─── Excerpt to read

Recently I was speaking with the realtor who has the listing for selling my family home. It’s been several years since my parents passed away, but I have clung to the house like a lifeline in a turbulent sea. Going over a few administrative details, we discussed what to do about exterior maintenance in the coming months. She suggested I remove a few pieces of outdoor paraphernalia that had remained behind after I moved out the furniture and interior belongings. ”You want to give the impression that you are done with the house” she said to me.
The sentence stabbed me, almost taking my breath away. I know what she means: I need to give the impression the house is a blank canvas, ready to be painted by a new artist, but I just can’t bring myself to commit to being done with it. I keep postponing a trip to tie up loose ends; I imagine creating a social media platform to market the house myself, but despite hours on Facebook and Twitter and Pinterest, I never strike the keys that will take me to that place.
I’m not ready to give the impression the house is anything other than MY home. I know this is why the house hasn’t sold. It may be empty; it may look like it’s for sale; it’s even listed for sale, but energetically the bond between the house and me isn’t broken.

──────

**What you will do:**
1 – Answer these questions about the passage about selling the family home, each on its own line:
(a) What did the realtor suggest removing?
(b) On which three sites has the writer spent hours without setting up the marketing platform?
(c) According to the writer, what is the bond that still isn't broken?
2 – Using the passage about selling the family home, explain in one to three sentences why the realtor wanted the outdoor items removed.
3 – Write the next paragraph of the passage about selling the family home, picking up after its final sentence.

─── The data

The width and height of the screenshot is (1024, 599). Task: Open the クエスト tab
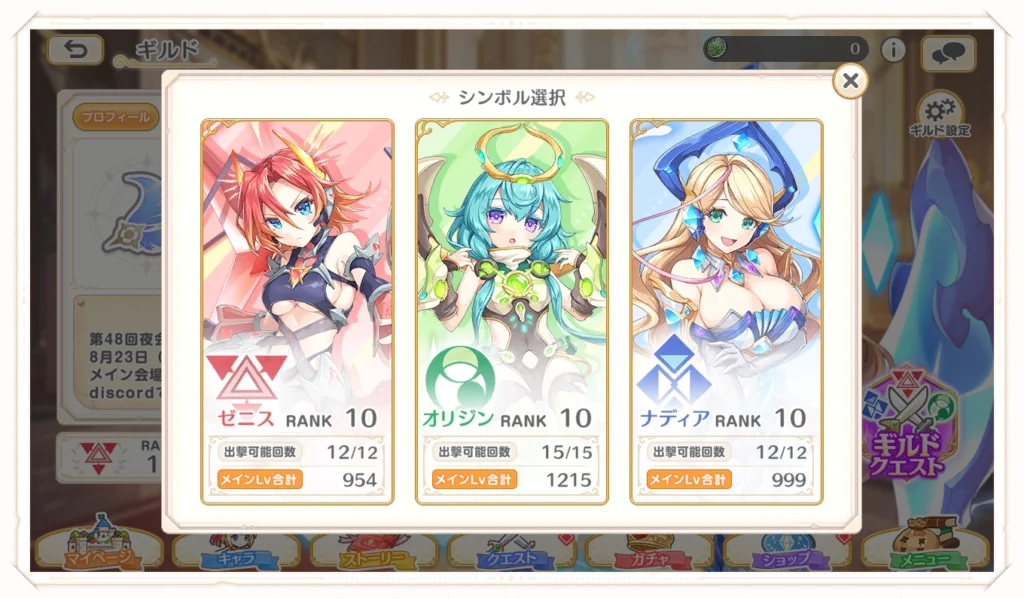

──────

**Answers for this exercise:**
1 –
(a) A few pieces of outdoor paraphernalia left behind after the furniture and interior belongings were moved out.
(b) Facebook, Twitter and Pinterest.
(c) The bond between the house and the writer, which the writer says isn't broken energetically.

2 – The realtor said the seller should give the impression of being done with the house. The writer takes this to mean the house must look like a blank canvas, ready to be painted by a new artist.

3 –
I can’t pinpoint why I won’t let go emotionally. Perhaps my friend best described the sentiment: ”I’ve put my mother in hospice care and my father in a nursing home,” she said. ”I’ve advocated for Medicare and set up trusts to protect assets. I rented the family home to generate income, and I’ve done all this with a sense of detachment, because it’s too painful and emotionally draining to really think about what I’m doing.” I get it. I think I too went through the process of closing up my parent’s estate with business like detachment. But when it now comes to the final piece – the actual sale and transfer of the deed of the family home – I can’t do it. If I do it with emotional disengagement it dehumanizes me to some degree, and if I let myself experience the range of emotions that come with this last act, I fear being reduced to a pile of maudlin rubble. Right now, at least, I don’t have the time or the space for that.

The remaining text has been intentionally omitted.